But for giant planets such as Jupiter and Saturn, construction is far
from complete. These behemoths consist of a rock and ice core
containing as much as 10 or 15 Earth-masses enveloped by massive
atmospheres. The core can be built by runaway accretion, but it must
then acquire a huge envelope of gas. Just how that happens remains an
open question.

"We still don't have an acceptable model for giant planet formation,"
says Boss. "And without that, it's hard to say that we understand the
planet-formation process in its entirety."

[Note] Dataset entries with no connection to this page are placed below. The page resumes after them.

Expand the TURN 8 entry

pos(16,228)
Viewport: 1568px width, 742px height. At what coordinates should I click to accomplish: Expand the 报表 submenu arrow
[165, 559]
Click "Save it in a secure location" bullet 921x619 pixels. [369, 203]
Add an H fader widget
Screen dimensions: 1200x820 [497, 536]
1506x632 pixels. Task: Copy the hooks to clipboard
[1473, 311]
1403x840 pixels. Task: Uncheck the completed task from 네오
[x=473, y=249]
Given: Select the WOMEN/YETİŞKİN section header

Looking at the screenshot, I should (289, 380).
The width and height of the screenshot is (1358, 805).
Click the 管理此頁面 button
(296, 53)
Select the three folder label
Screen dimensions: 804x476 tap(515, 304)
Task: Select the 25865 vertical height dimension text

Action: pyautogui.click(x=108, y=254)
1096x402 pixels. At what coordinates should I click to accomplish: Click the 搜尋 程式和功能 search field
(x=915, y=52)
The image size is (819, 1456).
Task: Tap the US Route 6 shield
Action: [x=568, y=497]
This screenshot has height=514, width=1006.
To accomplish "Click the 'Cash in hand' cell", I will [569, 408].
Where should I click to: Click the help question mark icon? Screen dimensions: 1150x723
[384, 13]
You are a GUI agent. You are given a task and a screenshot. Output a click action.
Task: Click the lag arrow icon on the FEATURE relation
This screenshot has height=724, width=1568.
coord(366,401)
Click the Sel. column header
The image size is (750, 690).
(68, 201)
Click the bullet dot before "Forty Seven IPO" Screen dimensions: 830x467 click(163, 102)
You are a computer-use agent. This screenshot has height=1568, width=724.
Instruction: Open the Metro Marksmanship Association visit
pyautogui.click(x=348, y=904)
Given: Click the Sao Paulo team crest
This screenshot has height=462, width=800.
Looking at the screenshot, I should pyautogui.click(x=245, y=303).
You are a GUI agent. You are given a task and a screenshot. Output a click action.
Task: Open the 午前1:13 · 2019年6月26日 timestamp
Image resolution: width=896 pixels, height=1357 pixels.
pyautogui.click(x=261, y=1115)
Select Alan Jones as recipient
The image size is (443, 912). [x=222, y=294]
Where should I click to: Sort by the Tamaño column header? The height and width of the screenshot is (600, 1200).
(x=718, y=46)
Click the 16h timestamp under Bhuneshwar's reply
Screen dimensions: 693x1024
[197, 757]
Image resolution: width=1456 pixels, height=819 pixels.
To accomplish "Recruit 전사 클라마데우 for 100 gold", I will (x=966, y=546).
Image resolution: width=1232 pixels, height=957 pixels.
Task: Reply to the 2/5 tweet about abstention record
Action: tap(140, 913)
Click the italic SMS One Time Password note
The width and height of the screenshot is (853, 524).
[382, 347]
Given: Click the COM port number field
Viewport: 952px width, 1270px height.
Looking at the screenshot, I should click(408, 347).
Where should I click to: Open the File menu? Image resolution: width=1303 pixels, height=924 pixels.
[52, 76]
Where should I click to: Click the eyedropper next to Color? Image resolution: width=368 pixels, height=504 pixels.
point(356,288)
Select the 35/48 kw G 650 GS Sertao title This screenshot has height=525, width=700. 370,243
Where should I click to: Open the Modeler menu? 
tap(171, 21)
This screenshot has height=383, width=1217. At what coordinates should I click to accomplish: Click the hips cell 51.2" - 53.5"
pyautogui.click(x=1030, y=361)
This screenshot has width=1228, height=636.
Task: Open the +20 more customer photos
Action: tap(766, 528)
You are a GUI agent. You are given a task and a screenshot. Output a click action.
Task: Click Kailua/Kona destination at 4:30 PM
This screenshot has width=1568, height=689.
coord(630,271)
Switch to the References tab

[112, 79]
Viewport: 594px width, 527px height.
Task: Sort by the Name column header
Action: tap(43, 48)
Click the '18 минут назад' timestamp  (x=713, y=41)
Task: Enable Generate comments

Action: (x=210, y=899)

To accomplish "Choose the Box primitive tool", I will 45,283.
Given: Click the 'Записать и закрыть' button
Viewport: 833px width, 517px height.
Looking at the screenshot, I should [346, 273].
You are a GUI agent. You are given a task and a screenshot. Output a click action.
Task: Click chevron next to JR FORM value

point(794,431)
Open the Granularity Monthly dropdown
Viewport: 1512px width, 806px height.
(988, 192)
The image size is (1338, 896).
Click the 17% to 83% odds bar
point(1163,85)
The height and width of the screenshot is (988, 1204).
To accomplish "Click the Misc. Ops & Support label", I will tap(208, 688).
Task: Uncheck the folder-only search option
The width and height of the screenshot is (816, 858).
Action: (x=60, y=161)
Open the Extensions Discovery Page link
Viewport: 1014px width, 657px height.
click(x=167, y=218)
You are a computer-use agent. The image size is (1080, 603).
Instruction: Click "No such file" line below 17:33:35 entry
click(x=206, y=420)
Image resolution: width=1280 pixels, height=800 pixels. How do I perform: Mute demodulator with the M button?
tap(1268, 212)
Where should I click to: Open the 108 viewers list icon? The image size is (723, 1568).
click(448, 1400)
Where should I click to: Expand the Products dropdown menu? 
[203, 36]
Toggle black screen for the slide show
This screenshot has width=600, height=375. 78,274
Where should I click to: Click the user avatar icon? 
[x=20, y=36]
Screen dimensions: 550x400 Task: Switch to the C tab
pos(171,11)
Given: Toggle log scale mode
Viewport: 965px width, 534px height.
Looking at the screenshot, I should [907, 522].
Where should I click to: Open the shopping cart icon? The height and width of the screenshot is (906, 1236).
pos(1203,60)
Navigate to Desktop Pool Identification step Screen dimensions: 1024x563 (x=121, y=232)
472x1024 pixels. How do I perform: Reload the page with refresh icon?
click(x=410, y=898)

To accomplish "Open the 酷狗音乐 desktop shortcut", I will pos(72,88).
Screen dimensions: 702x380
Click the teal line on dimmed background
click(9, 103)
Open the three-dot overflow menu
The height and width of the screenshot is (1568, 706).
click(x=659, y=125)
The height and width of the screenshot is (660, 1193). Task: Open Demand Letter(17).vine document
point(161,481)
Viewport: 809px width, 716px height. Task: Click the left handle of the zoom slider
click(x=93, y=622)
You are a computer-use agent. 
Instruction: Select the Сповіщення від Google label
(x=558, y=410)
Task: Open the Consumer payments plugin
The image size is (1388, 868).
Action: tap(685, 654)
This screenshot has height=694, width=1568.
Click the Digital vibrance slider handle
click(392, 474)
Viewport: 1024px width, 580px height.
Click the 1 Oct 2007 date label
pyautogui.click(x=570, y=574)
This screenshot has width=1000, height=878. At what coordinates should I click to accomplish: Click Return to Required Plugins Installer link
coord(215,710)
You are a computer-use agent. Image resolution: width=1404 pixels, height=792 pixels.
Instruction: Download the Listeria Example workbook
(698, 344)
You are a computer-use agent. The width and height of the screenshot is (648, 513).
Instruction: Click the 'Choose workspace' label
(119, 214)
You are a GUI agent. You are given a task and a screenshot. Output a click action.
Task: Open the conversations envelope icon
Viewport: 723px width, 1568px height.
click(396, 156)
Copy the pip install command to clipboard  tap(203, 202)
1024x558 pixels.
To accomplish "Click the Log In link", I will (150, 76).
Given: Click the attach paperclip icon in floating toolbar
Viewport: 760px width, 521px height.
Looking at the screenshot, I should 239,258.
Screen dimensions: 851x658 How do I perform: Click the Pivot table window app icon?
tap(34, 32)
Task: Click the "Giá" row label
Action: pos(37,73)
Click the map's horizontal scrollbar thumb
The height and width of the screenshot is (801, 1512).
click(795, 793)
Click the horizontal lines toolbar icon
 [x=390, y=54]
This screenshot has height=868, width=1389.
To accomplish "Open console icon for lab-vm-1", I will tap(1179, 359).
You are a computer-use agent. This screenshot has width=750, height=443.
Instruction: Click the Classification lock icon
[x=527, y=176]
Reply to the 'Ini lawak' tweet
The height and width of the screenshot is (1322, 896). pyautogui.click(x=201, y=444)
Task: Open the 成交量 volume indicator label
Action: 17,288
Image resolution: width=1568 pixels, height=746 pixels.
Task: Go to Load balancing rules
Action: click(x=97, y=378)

Construction of a gas giant must be completed before the young star's
heat and radiation blow away the disk's gas. Otherwise, the growing
planet will run out of raw material. Scientists haven't come even
close to nailing down how long that takes. "Based on observations of
disks around young stars," Lissauer notes, "the total time available
is between one million and 10 million years."

But whatever number in that range is right, that's a startlingly brief
amount of time on the cosmic time scale to do something as profound as
build a giant gaseous planet. One way to beat the clock is through
another runaway process.

At first, the gravitational pull of the rock and ice core would gather
gas slowly. But modeling shows that as the planet becomes steadily
more massive, its increasing gravitational field draws in gas at an
ever-increasing rate, leading to runaway accretion of gas. According
to this model, the entire process -- from the first dust grains that
stick together to the completion of the giant gas atmosphere -- can
take eight million years.

Lissauer hypothesizes that in our own solar system, Jupiter and Saturn
experienced the full gas runaway effect. Uranus and Neptune formed
farther out from the sun, where orbital periods were longer and there
was less material, and thus accretion proceeded less rapidly.
Consequently, the gas disappeared before the runaway could occur,
explaining why these planets are smaller. At the far, cold reaches of
the disk, planetesimals grew very slowly due to the long orbital
periods, explaining why Pluto and the other objects beyond Neptune
lack substantial atmospheres.

Meanwhile, the terrestrial planets were too close to the sun to form
massive gas atmospheres. The problem: The small circumference of the
inner disk meant that there was not enough material to build a massive
planet before the disk dissipated. Also, the inner regions were "as
hot as a blast furnace," Boss says -- way too hot for hydrogen and
oxygen to form water ice, thought to be a key ingredient in building
the core of a massive planet. As a result, these cores didn't have
enough mass to grab the surrounding gas. Farther out, it was cold
enough for ice to form, providing the accreting core of a gaseous
planet much more solid material with which to grow especially large,
especially quickly.

Boss has proposed another way of making giant planets before a disk's
gas disappears. In the previous two-step models, gaseous planets such
as Jupiter initially form around a rock and ice core. But in Boss's
new computer models, gaseous planets form directly from clumps of gas
inside a disk. "When the disk is young and fairly massive, with about
10 percent of the sun's mass, it may spontaneously break up into giant
protoplanets because of the self-gravity of clumps of gas in the
disk," says Boss. Later, dust grains inside the planet would settle to
the center and form the core. If Boss's model is correct, the cores of
Jupiter and Saturn have only one-tenth to one-third as much mass as
once believed, and gas giants can form in only a few hundred thousand
years rather than a few million years. Still, this single-step method
only works in the cool regions of a disk, far from the star.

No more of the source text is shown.